Lesson 2: Representing Programs

• discussion
• representing programs
• getting started with Bril
• tasks due September 14

Gist

• How do you represent a program? The classic options:
  • Concrete syntax.
  • Abstract syntax (AST).
  • Instructions.
• We like the instruction representation for its regularity. To do anything useful with it, however, we need to extract higher-level representations.
  • Control flow graph (CFG).
  • Basic blocks.
  • Terminators (jmp and br, here).
  • Derive the algorithm for forming basic blocks.
  • Successors & predecessors.
  • Derive the algorithm for forming a CFG of basic blocks.
• Bril, the Big Red Intermediate Language, is a language invented just for 6120.
  • Philosophy.
    • The canonical representation is JSON. There is a text format, but that's just a detail. (Remember, this class is not about parsing.

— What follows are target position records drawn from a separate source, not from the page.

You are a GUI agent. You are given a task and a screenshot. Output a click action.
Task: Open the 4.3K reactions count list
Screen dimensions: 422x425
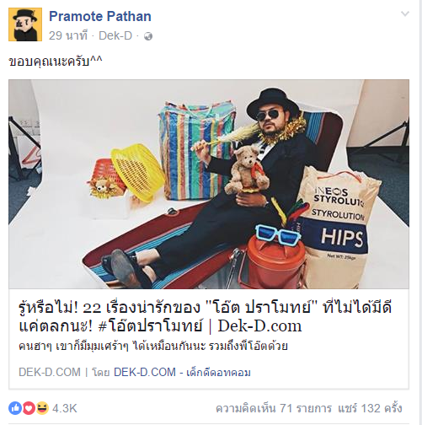(65, 408)
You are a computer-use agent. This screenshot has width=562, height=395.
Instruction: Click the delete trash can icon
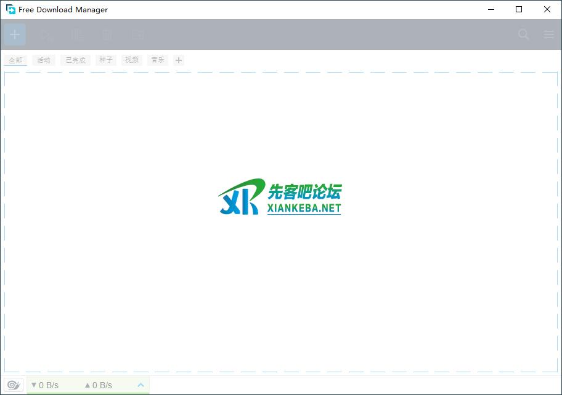pos(107,34)
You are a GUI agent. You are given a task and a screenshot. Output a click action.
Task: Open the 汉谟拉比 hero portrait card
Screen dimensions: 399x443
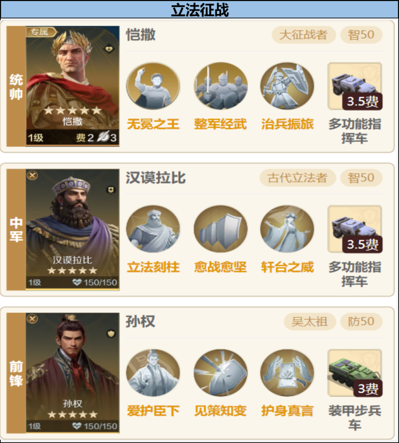pyautogui.click(x=72, y=229)
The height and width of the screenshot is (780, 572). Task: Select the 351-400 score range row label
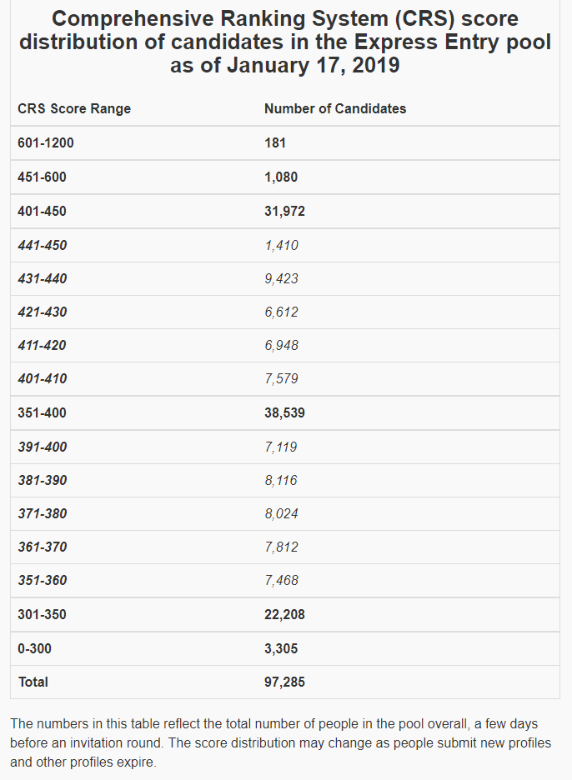[42, 413]
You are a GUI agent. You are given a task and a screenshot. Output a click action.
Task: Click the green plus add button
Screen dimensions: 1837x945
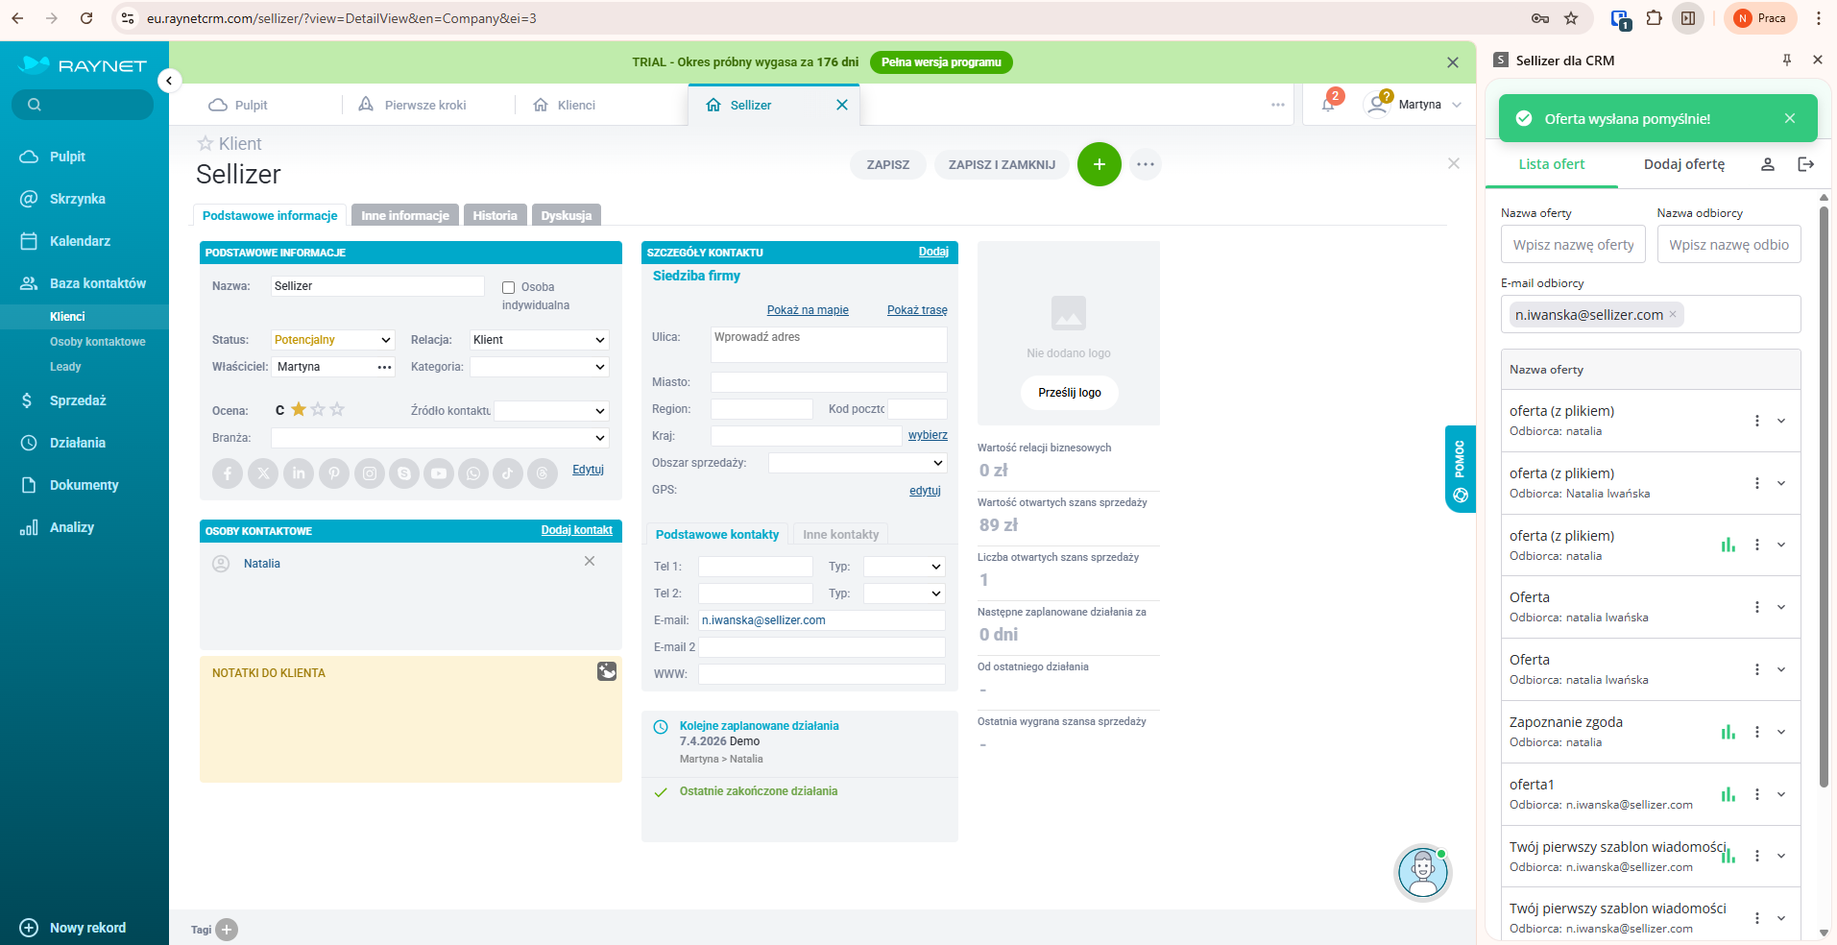click(x=1099, y=164)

If you ever find yourself doing something fancy with the text format, stop—that's not your job.)
    • This way, you can use any language you want to work with Bril (and for 6120 work).
    • A consequence is that you can (and should!) start "from scratch" with Bril. Do not attempt to use my garbage Python stuff; write your own!
  • Getting started with working with Bril.
    • The documentation.
    • The git repository.
    • Lots of examples in the tests and benchmarks directories.
      • An extremely simple example: add.json in the canonical representation, or the equivalent text for your human convenience.
    • How to load up and process a Bril program, using Python as an example, but remember that you can use any language you like.
    • Getting started with generating the CFG.
      • Try it yourself!
      • Afterward, if you're curious, check out a completed implementation (with some added fanciness) in the examples directory (see form_blocks.py, cfg.py, and cfg_dot.py).
• Turnt is a tool you might like for testing compiler tools.

Tasks

Your goal is to get familiar with Bril.

• Write a new benchmark.
  • You can write it by hand, use the TypeScript compiler, or generate it some other way.
  • Try running it with brili.
  • Open a pull request to add your new benchmark.
    • Add your code to the the benchmarks directory.
    • Use turnt --save yours.bril to create the test outputs for your new benchmark. (See the Turnt README for details.)
    • Mention it in the docs.
• Write a program to analyze or transform Bril programs in some small way.
  • Pick your favorite programming language—there is no "starter code," so you can start from scratch.
  • Load up a JSON file. You can start with this tiny one!
  • Read the docs.
  • Do something unambitious with it: count the number of add instructions, or add a print instruction before every jump, or whatever. Pick something small and contrived!
• Use Turnt to test your new tool.
• Along the way, you will run into problems! Ask questions on Zulip, and open issues and pull requests to describe or fix problems. For example, even super simple benchmarks you might imagine probably can't be written easily because Bril is too simple. Mention this on Zulip, and consider pitching in to help add features.
• As with all implementation tasks, submit the URL for your source code on CMS.